[
https://issues.apache.org/jira/browse/SPARK-54302?page=com.atlassian.jira.plugin.system.issuetabpanels:comment-tabpanel&focusedCommentId=18039869#comment-18039869
]
Maxim Martynov edited comment on SPARK-54302 at 11/21/25 2:11 PM:
------------------------------------------------------------------
I'm using Spark with Clickhouse JDBC driver to read Hives table with .orc files
and write data to Clickhouse table.
docker-compose.yml
{code:yaml}
services:
clickhouse:
image: clickhouse/clickhouse-server:latest-alpine
environment:
TZ: UTC
CLICKHOUSE_DB: default
CLICKHOUSE_USER: default
CLICKHOUSE_PASSWORD: 123UsedForTestOnly@!

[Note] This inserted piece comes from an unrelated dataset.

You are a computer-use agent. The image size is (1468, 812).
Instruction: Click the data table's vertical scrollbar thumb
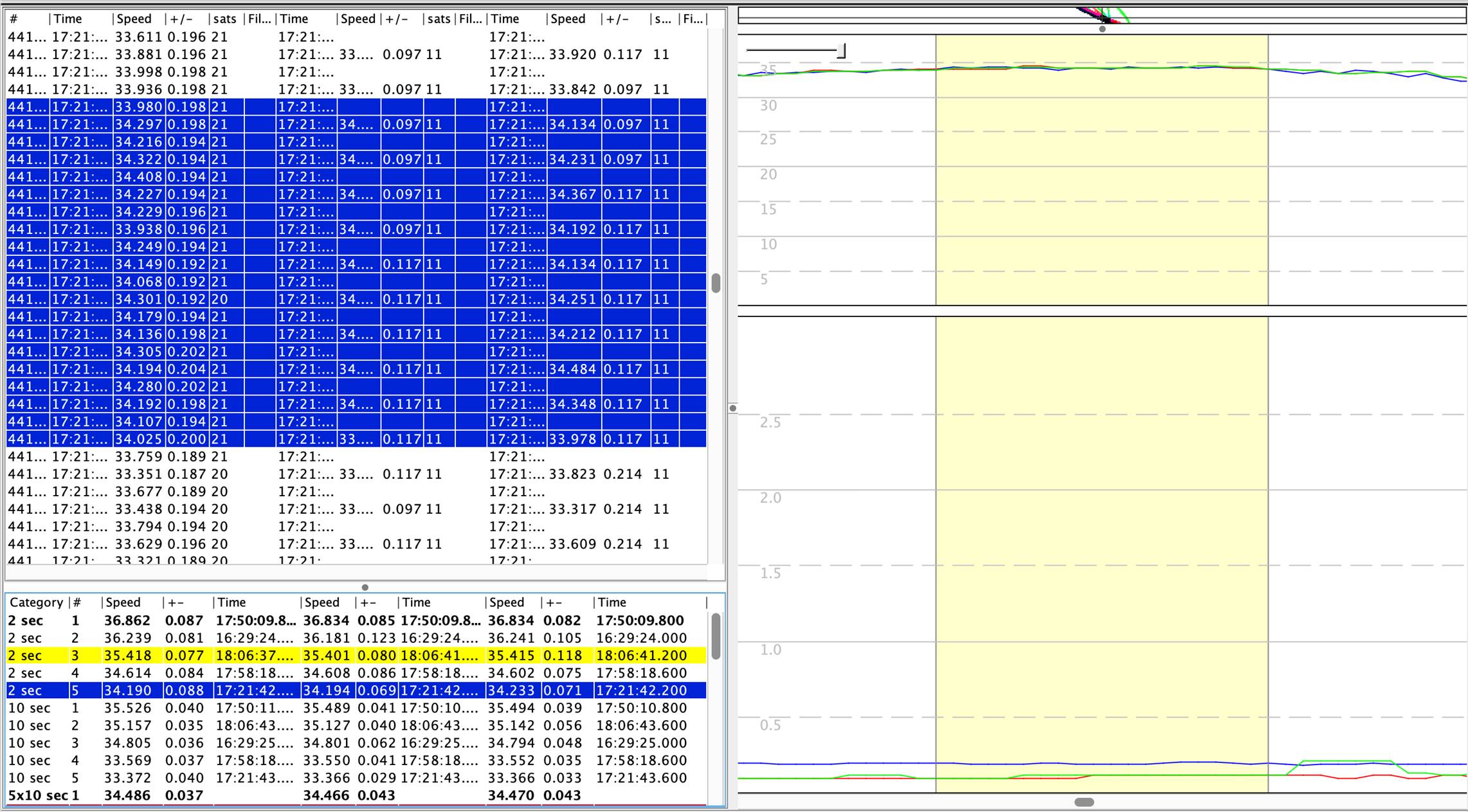(x=716, y=283)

CLICKHOUSE_DEFAULT_ACCESS_MANAGEMENT: 1
ports:
- 8123:8123
- 9001:9000
sysctls:
- net.ipv6.conf.all.disable_ipv6=1
{code}
{code:bash}
pip install pyspark[sql]==3.5.7
{code}
{code:python}
from pyspark.sql import SparkSession
maven_packages = [
"com.clickhouse:clickhouse-jdbc-all:0.9.3",
]
spark = (
SparkSession.builder
.config("spark.jars.packages", ",".join(maven_packages))
.getOrCreate()
)
# in actual code it's `spark.table("my_table_on_orc_files")`
df = spark.createDataFrame([{"id": 1, "name": "John"}, {"id": 2, "name":
"Jane"}], "id: int, name: string")
(
df.write.format("jdbc")
.option("url", "jdbc:clickhouse://localhost:8123")
.option("driver", "com.clickhouse.jdbc.ClickHouseDriver")
.option("user", "default")
.option("password", "123UsedForTestOnly@!")
.option("dbtable", "default.newtable")
.option("createTableOptions", "ENGINE = MergeTree() ORDER BY id")
.mode("overwrite")
.save()
)
{code}
Spark has a well-known quirk that all columns read from .orc files have
{{nullable = true}}, even if column in this particular file doesn't contain
NULLs.
{code}
df.printSchema()
# root
# |-- id: integer (nullable = true)
# |-- name: string (nullable = true)
{code}
By default, Spark uses GenericDialect for Clickhouse, and thus generating DDL
like this:
https://github.com/apache/spark/blob/v3.5.7/sql/core/src/main/scala/org/apache/spark/sql/execution/datasources/jdbc/JdbcUtils.scala#L141
{code:sql}
CREATE TABLE default.newtable (
id INTEGER,
name TEXT
)
ENGINE = MergeTree() ORDER BY id
{code}
This is because
[JdbcUtils|https://github.com/apache/spark/blob/v3.5.7/sql/core/src/main/scala/org/apache/spark/sql/execution/datasources/jdbc/JdbcUtils.scala#L823]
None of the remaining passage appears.